PROVIDED ENTRIES>
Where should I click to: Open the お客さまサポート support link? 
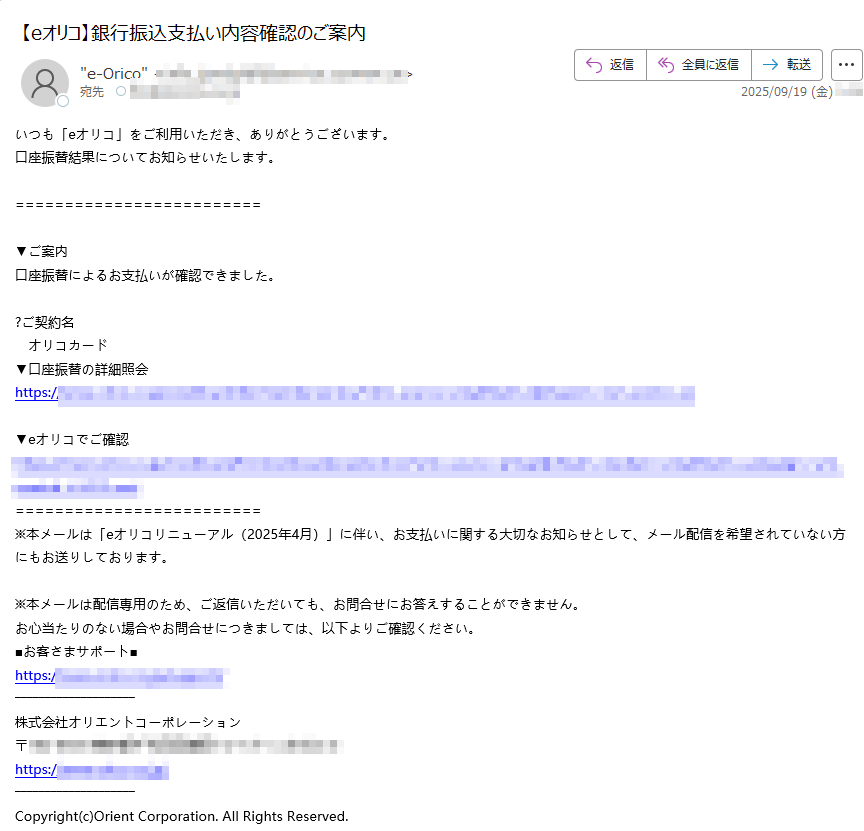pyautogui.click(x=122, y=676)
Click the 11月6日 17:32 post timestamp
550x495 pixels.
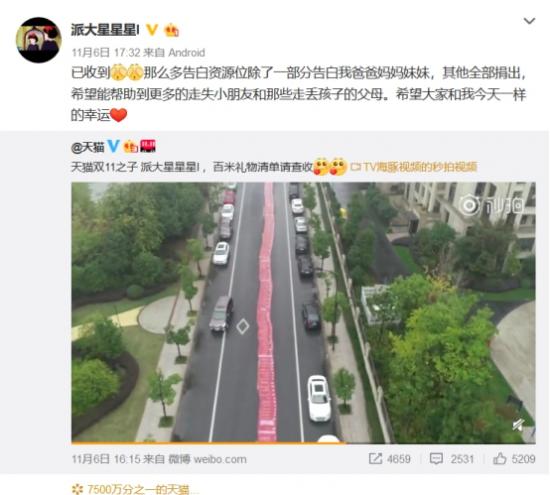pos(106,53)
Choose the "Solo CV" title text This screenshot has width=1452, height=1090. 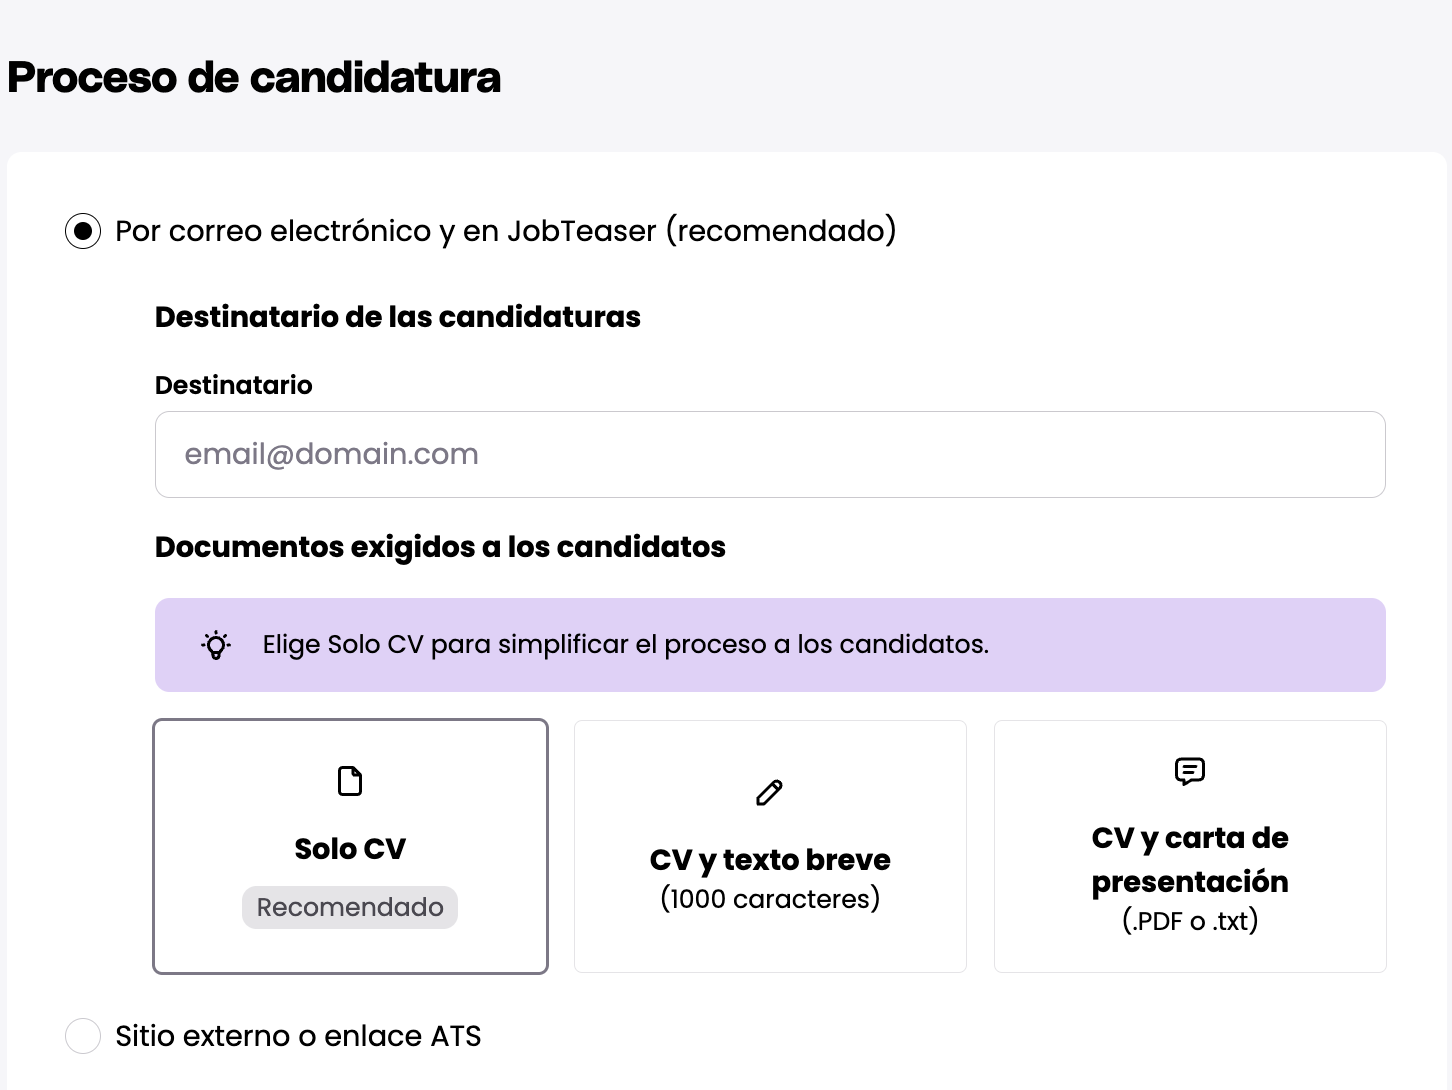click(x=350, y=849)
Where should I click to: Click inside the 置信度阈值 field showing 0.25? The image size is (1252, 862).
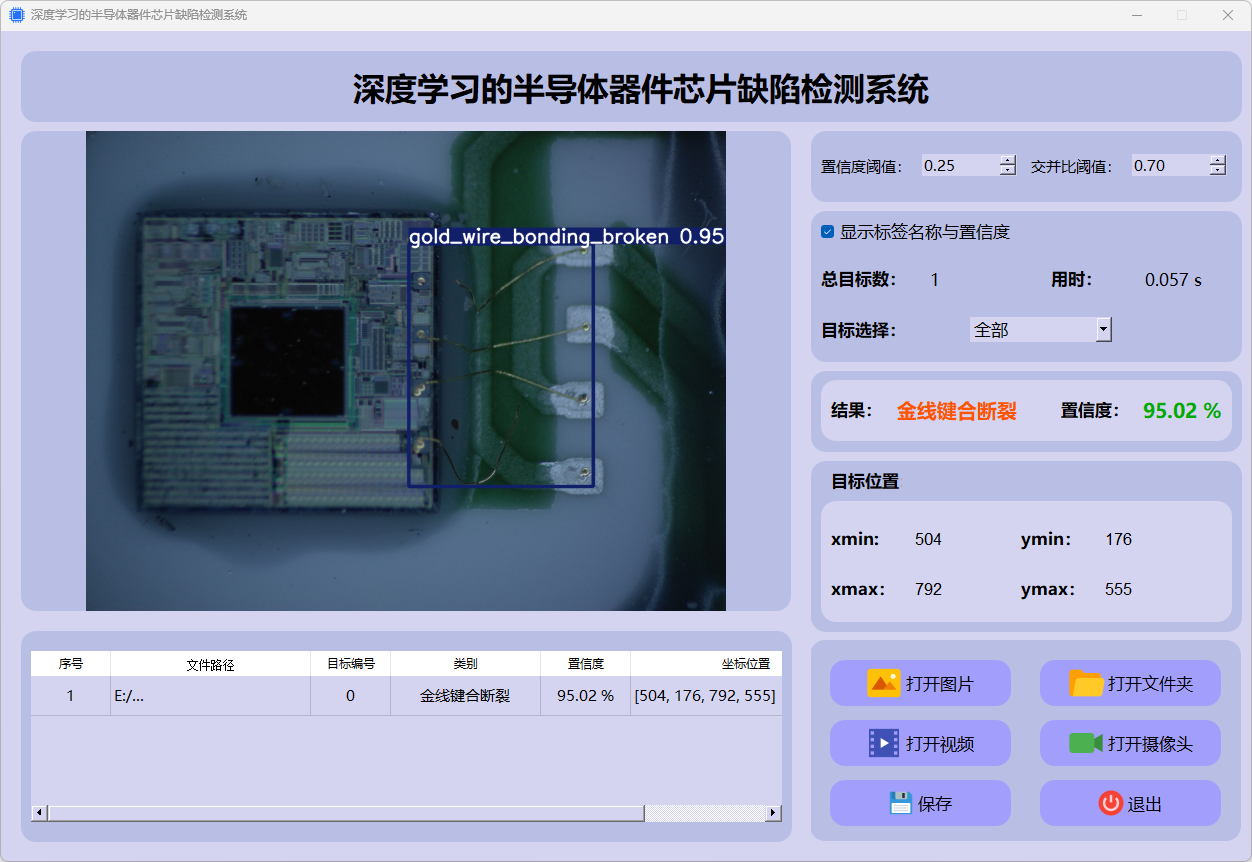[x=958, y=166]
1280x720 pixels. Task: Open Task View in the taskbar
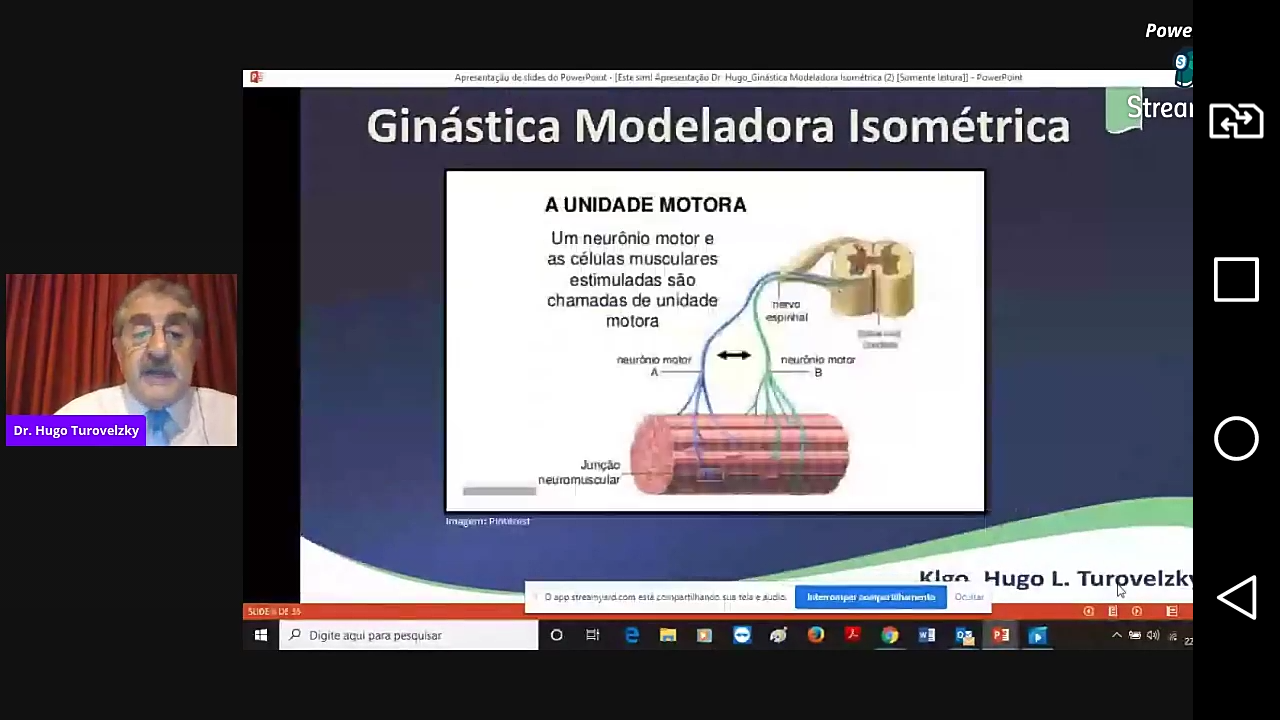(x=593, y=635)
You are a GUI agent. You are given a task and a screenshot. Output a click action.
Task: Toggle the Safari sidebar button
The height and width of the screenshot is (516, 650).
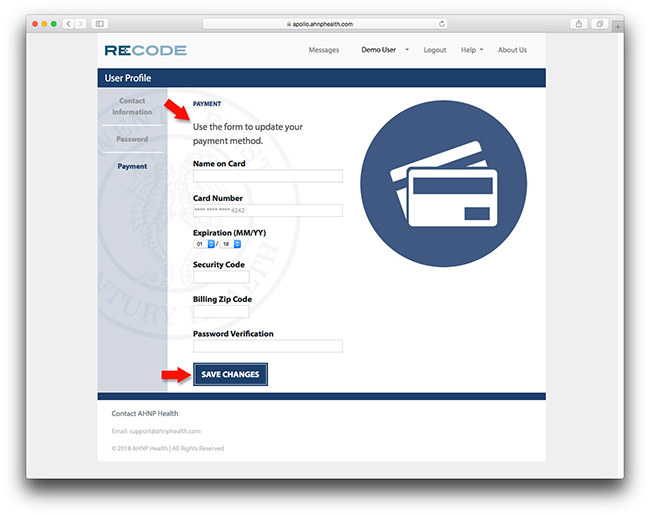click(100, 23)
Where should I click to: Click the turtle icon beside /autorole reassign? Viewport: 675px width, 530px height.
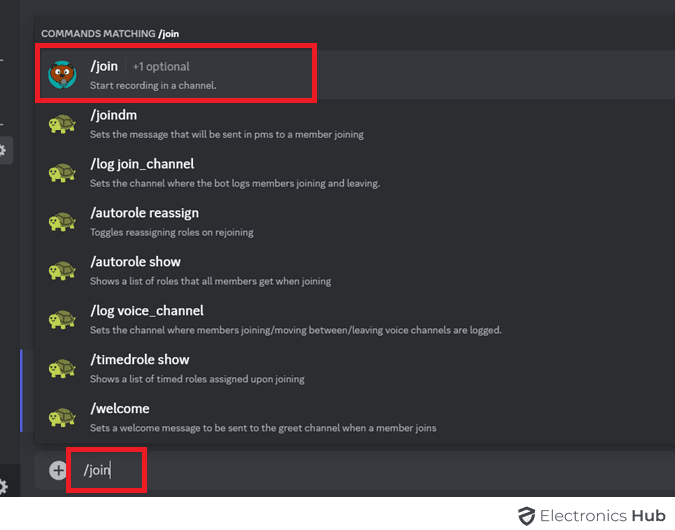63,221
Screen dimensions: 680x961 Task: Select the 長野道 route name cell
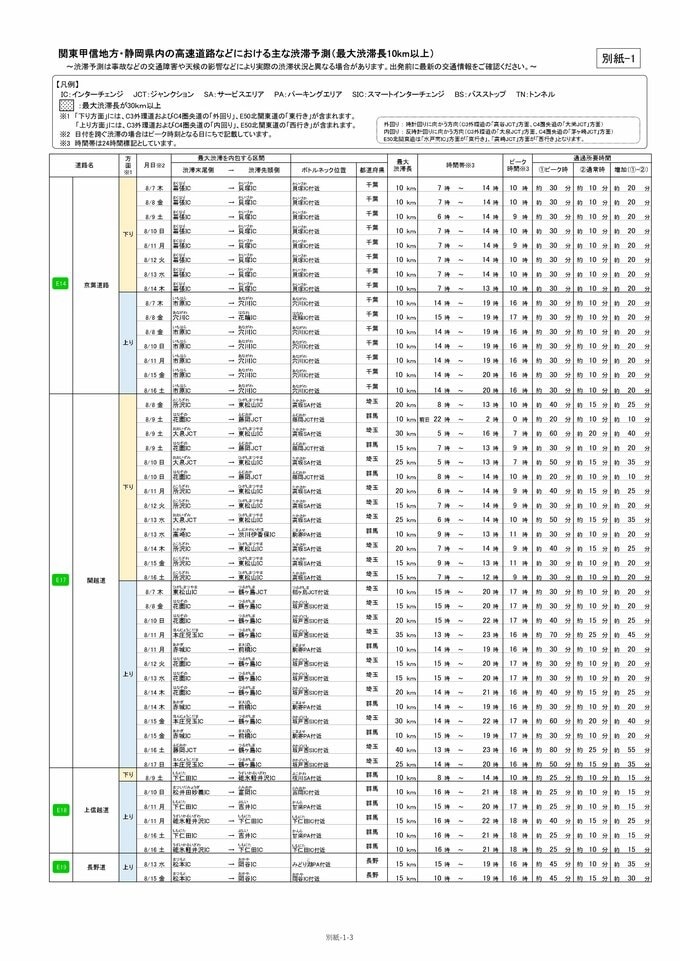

WHAT YOU WILL DO>
The lines from the one containing "The height and" through the last line of the data above are to be transcribed exactly, both included, with all pictures left out.

REPLY>
The height and width of the screenshot is (516, 650).
click(100, 23)
Where should I click to: Click the turtle icon beside /autorole reassign? Viewport: 675px width, 530px height.
63,221
Screen dimensions: 680x961 Task: Select the 長野道 route name cell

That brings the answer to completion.